__What you are asked to do__
Some lines in the material below hold the word "Nación". Copy all of them.

[Opening Entries provided section]

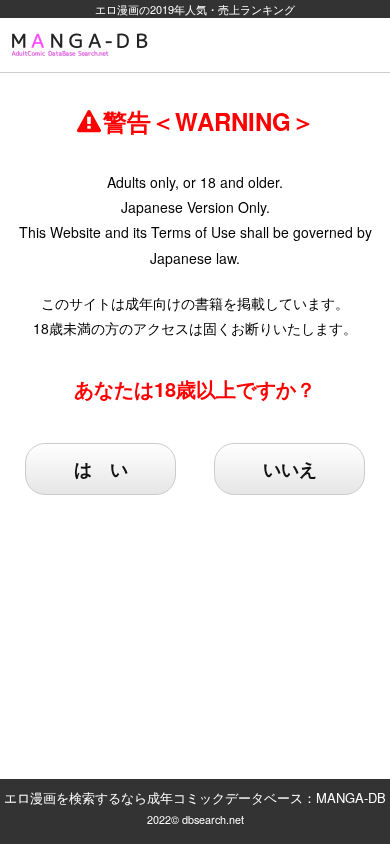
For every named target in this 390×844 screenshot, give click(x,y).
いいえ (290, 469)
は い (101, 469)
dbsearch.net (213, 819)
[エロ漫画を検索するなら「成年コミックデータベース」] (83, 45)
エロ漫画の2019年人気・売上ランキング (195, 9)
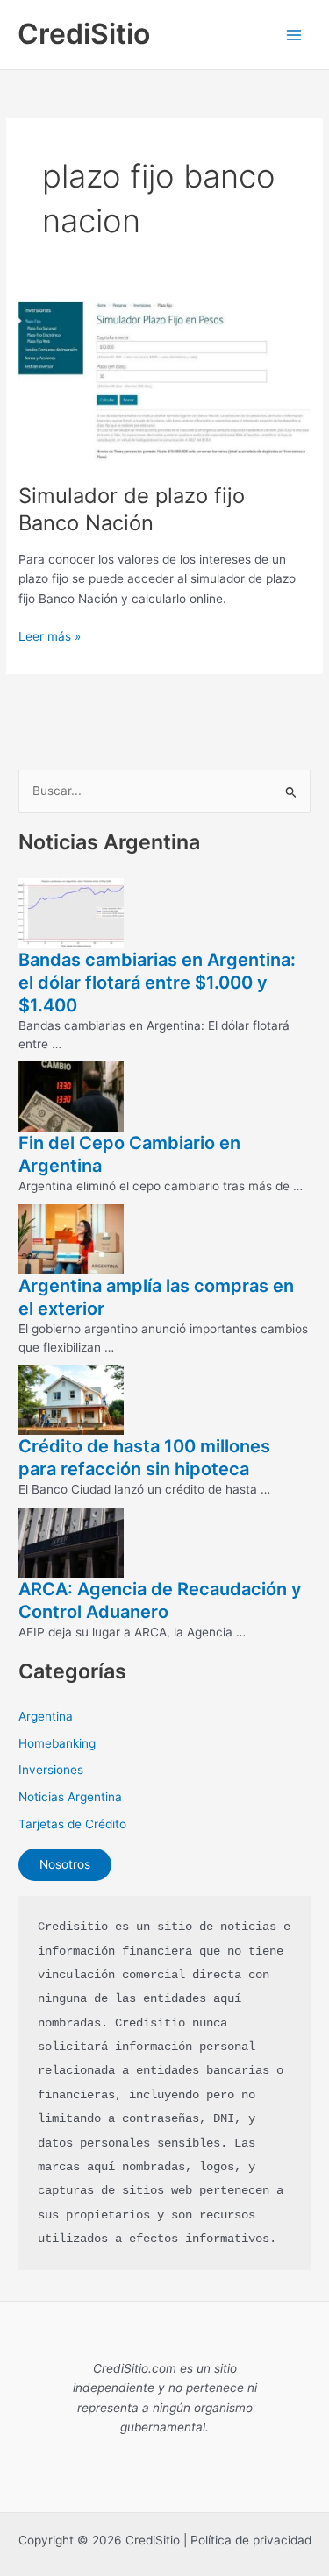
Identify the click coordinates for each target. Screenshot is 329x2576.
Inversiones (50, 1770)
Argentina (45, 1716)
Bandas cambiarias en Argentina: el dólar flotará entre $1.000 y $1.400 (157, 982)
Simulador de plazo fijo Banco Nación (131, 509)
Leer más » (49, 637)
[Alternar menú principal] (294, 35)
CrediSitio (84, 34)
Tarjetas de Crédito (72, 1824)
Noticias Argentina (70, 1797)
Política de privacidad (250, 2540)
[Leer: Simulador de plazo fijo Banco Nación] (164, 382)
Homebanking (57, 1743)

[Closing Entries provided section]

__Solution to this exercise__
Simulador de plazo fijo Banco Nación (131, 509)
[Leer: Simulador de plazo fijo Banco Nación] (164, 382)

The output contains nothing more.